E fin qui. La cosa che più ci ha lasciato basiti, comunque, non è tanto il pavimento, quanto lo stucco usato al posto del silicone. Proprio così: lo stucco. Prima o poi prendo un bello scalpello e risolvo la questione alla radice.

Dicevo, il rosa sbiadito... che appena entri con le scarpe, trac, si vede subito la zampata. Spazziamo tre volte al giorno, niente da fare: fa sempre, costantemente schifo. Comincio a capire perché una volta i cessi li facevano tutti col pavimento nero e qualcosa: nero granigliato come nella vecchia casa, nero marmolato giallo (una chicca) come quello vecchio della casa di Leo, nero puntoebasta come quello della casa di mio padre, dato che lui, architetto sì ma anche legalmente separato, da un bel pezzo deve provvedere da solo alla pulizia di casa e dato che non è scemo ha pensato subito al lato pratico delle cose.
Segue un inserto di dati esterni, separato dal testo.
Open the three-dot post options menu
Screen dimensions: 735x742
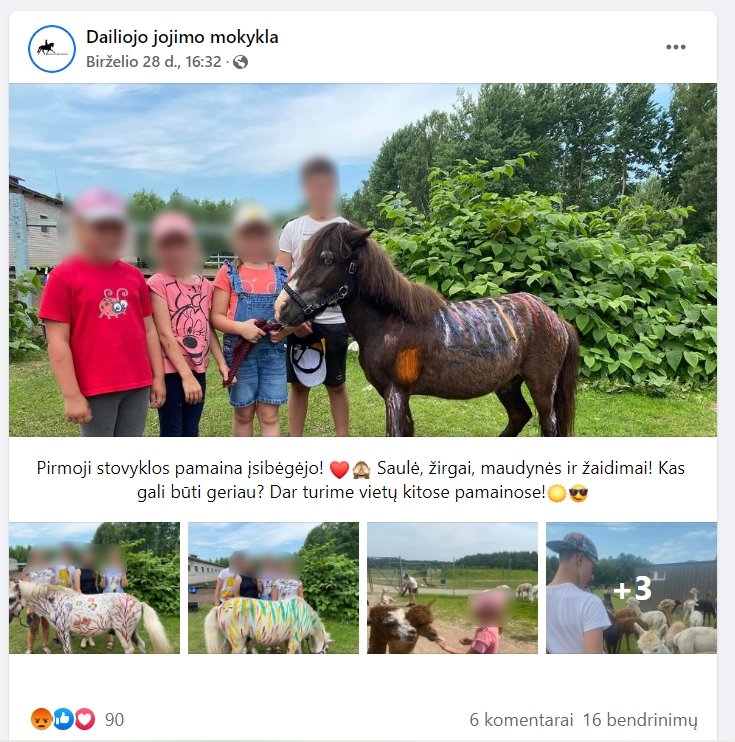[x=675, y=47]
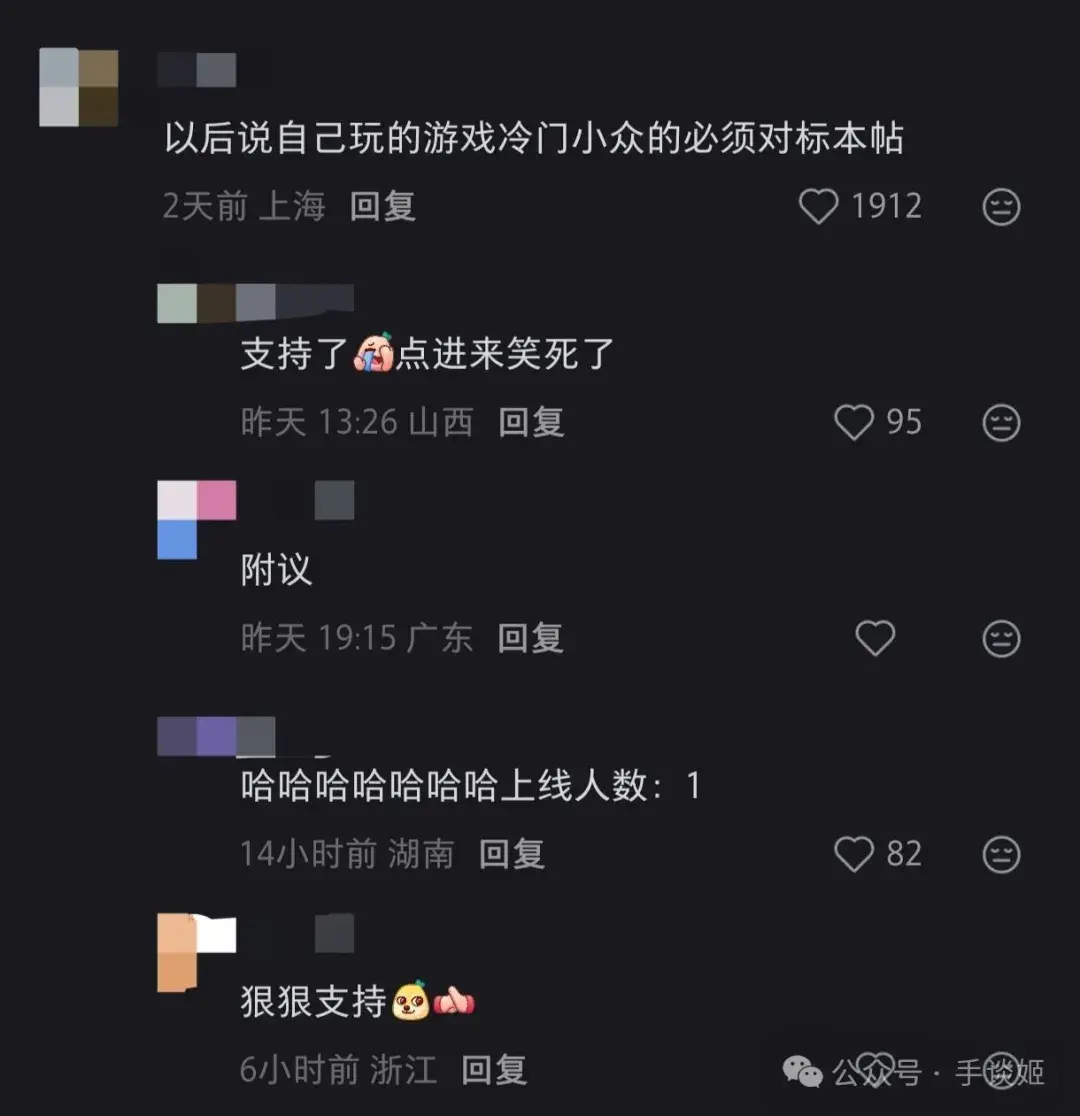
Task: Reply to the 昨天 19:15 广东 comment
Action: click(530, 638)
E qui entriamo al secondo punto della faccenda: le cose, non solo si accumulano, ma si impolverano. E più sono difficili da pulire e più si impolverano. E per quanto le sguri, dopo due giorni lo vedi: il sottile, impalpabile tappetino di polvere, che passerebbe inosservato se non ci fosse sempre, puntualmente, la classica ditatona al centro che per risalto te lo squilla in faccia come se fosse fosforescente.

Io non sono esattamente il modello base di persona amante della pulizia, anzi, diciamo pure che delle due tra passare la domenica mattina a spolverare e passarlo a dormire scelgo la seconda, ma dovete ammettere che oggettivamente, quando si deve spazzare un pavimento di 16 metri quadrati in cui convivono tre librerie, un letto, una scrivania, un tavolo da disegno, un armadio e tre cassapanche... la voglia non è che venga subito. Solo a passare attorno a 'sta roba con l'aspirapovere ci metto una mattina. L'esperienza fatta a giocare a Tetris almeno è servita a qualcosa di pratico.